Bitcoin News Today: Bitcoin Rallies on Fed Cut Hopes, Eyes Powell for Clarity
Bitcoin is showing early signs of a potential "Santa rally" as the market anticipates a Federal Reserve rate cut in December 2025. With a 92% probability of a cut, optimism is rising for a year-end rebound. Analysts point to improving liquidity and macroeconomic conditions as key drivers of this bullish scenario.
The cryptocurrency retested key support levels near $80,000 recently, and technical indicators suggest stabilization.
Coinbase Institutional noted that ETF inflows are adding incremental support to Bitcoin's price. This comes amid cautious sentiment from both institutional and retail investors.
Meanwhile, the tone of Federal Reserve Chair Jerome Powell during the December 10 meeting will be closely watched. Any hawkish signals could suppress the rally, while dovish comments could fuel optimism. His remarks will shape the market's short-term trajectory ahead of the holiday season.
Why the Standoff Happened
Bitcoin's recent hesitation reflects broader trader anxiety, driven by institutional caution and macroeconomic uncertainties. Despite rising global M2 liquidity and favorable macro tailwinds, many investors remain on the sidelines, waiting for clearer signals from central bank policies.
November's sell-off was partly attributed to Powell's previous hawkish comments, which intensified fears about tighter monetary policy in early 2026. This highlights the crypto market's sensitivity to Fed messaging. A shift toward dovish rhetoric could reverse this sentiment and ignite a rally.
What Analysts Are Watching
Market analysts are closely monitoring several factors. The likelihood of a Fed rate cut, now at 92%, is the most immediate catalyst for a December recovery. Ending quantitative tightening would remove barriers to upward momentum, but Powell's remarks will remain a key wildcard.
Nic Puckrin of Coin Bureau emphasized that investors will scrutinize Powell's every word during the post-decision press conference. Any hints of tighter policy could cap Bitcoin's gains, reinforcing the importance of messaging in shaping market sentiment. This dynamic was evident in November's reaction to previous Fed statements.
Risks to the Outlook
Despite favorable conditions, risks remain. A hawkish Fed stance in early 2026 could extend Bitcoin's correction beyond December. Additionally, any major geopolitical events—such as trade disputes or economic shocks—could disrupt the rally. Liquidity conditions may also influence market volatility in the short term.
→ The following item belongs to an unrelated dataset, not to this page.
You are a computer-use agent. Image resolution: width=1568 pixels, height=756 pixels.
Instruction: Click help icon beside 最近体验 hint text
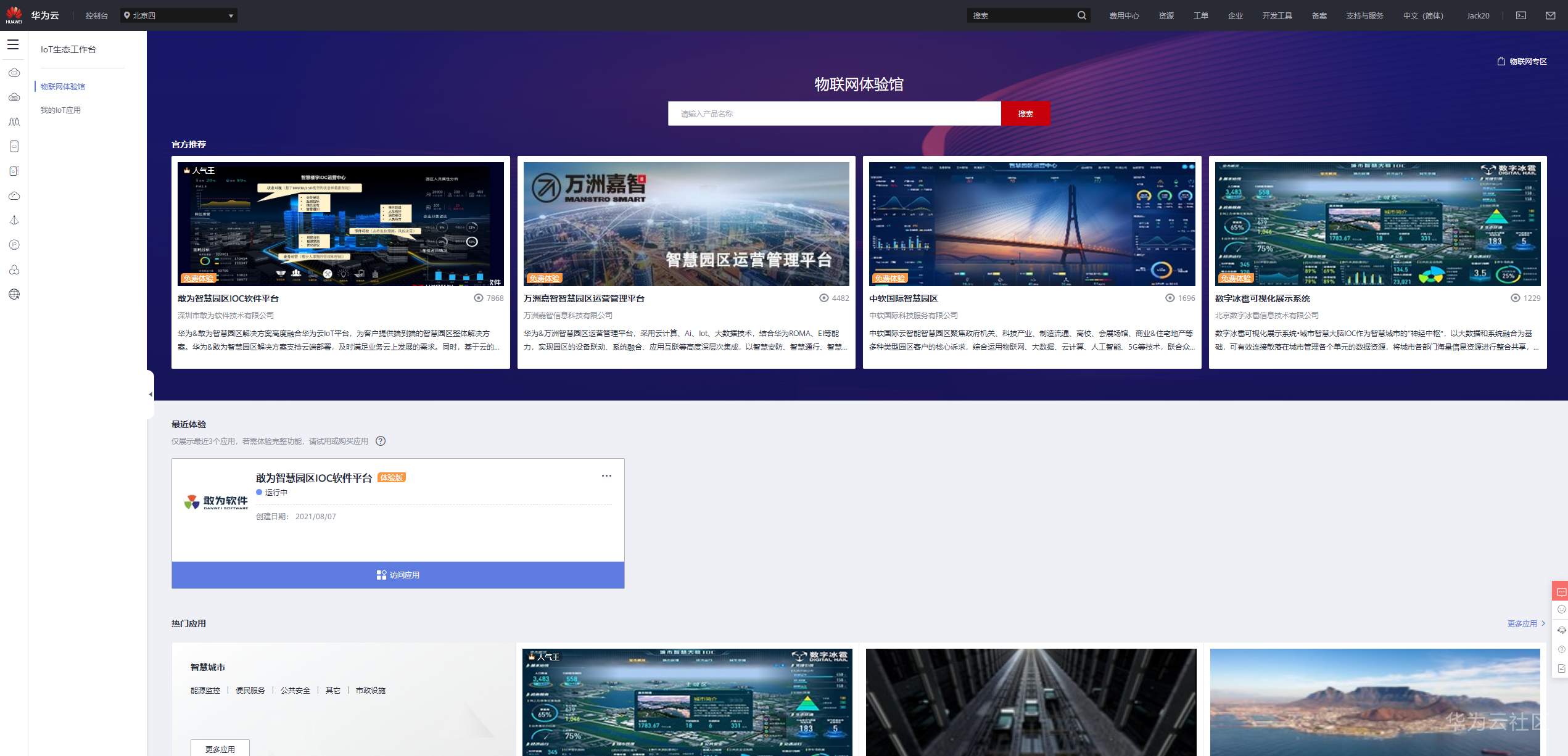pyautogui.click(x=381, y=441)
Another uncertainty is the potential appointment of Kevin Hassett as the next Fed Chair in early 2026. If confirmed, his more dovish approach could ease financial conditions and support Bitcoin's long-term gains. However, this remains speculative at this point.
What This Means for Investors
Investors are advised to closely watch Fed signals and market reactions in the coming weeks. With ETF inflows stabilizing and institutional adoption rising, Bitcoin's path toward $135,000 in 2026 is contingent on sustained policy support. For now, consolidation near $90,000 is expected as the market awaits clarity.
The December 2025 rally, if realized, would mirror historical patterns where accommodative Fed policies preceded crypto market gains. This could reinforce Bitcoin's role as a hedge against traditional assets, particularly if institutional demand continues to grow.
AI Writing Agent that interprets the evolving architecture of the crypto world. Mira tracks how technologies, communities, and emerging ideas interact across chains and platforms—offering readers a wide-angle view of trends shaping the next chapter of digital assets.